Input data below:

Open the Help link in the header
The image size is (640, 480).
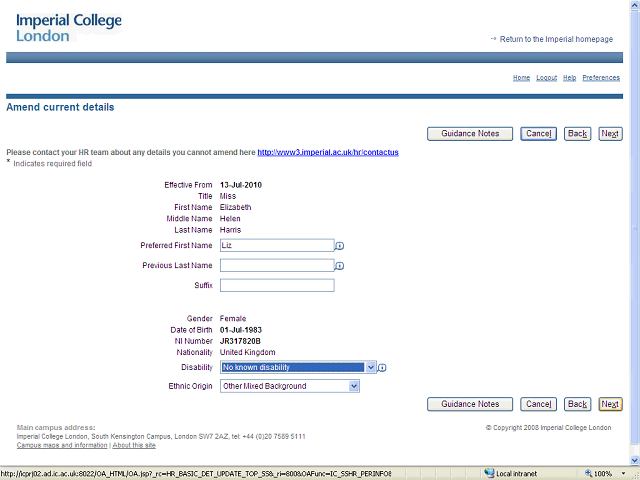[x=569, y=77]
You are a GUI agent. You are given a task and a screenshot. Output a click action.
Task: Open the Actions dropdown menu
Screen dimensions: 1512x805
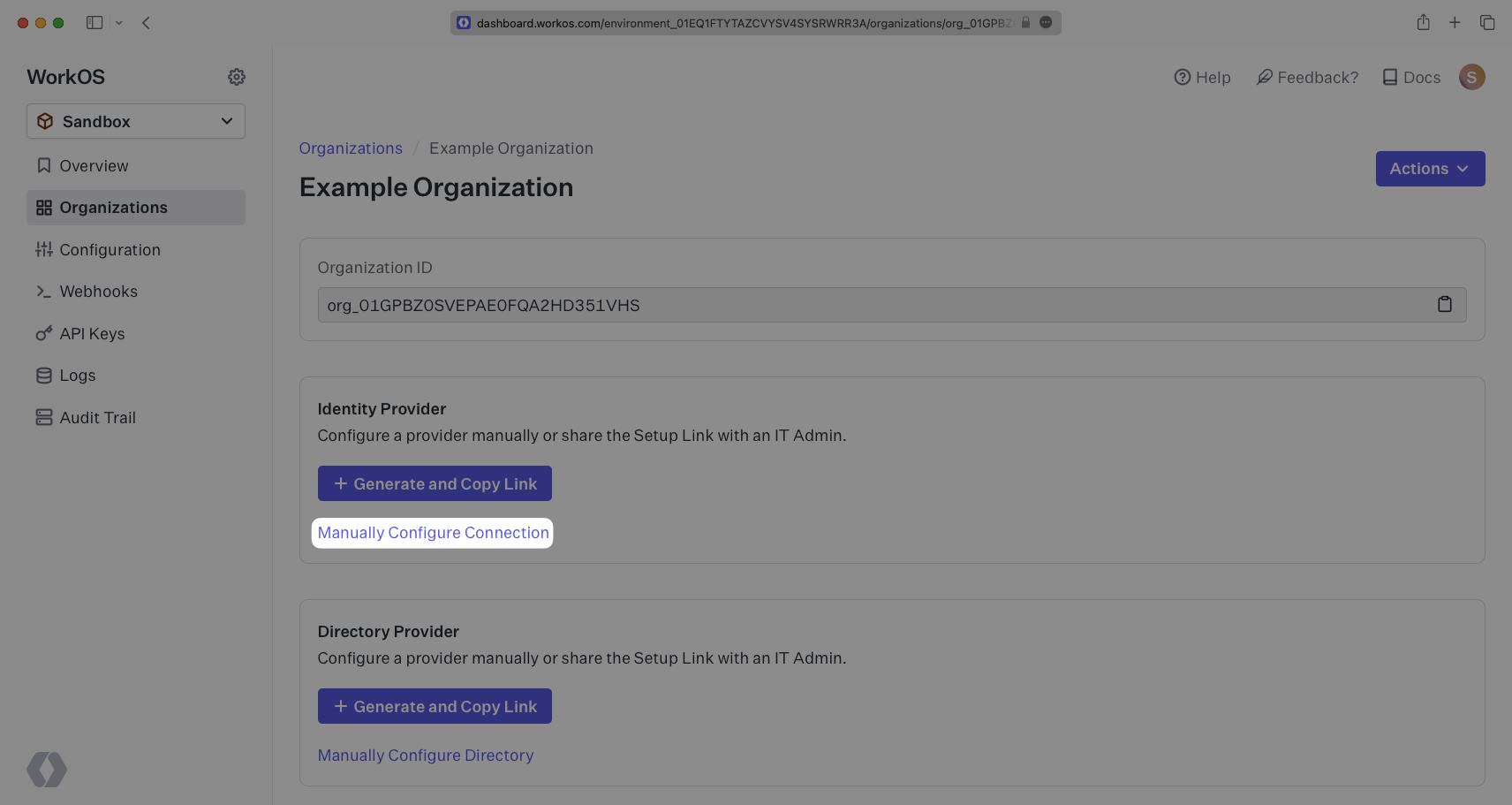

End of Input data.

### Required work
Repeat every record above exactly. The pictures do not belong in the copy.

### Exercise answer
Open the Help link in the header
The image size is (640, 480).
[x=569, y=77]
You are a GUI agent. You are given a task and a screenshot. Output a click action.
Task: Open the Actions dropdown menu
Screen dimensions: 1512x805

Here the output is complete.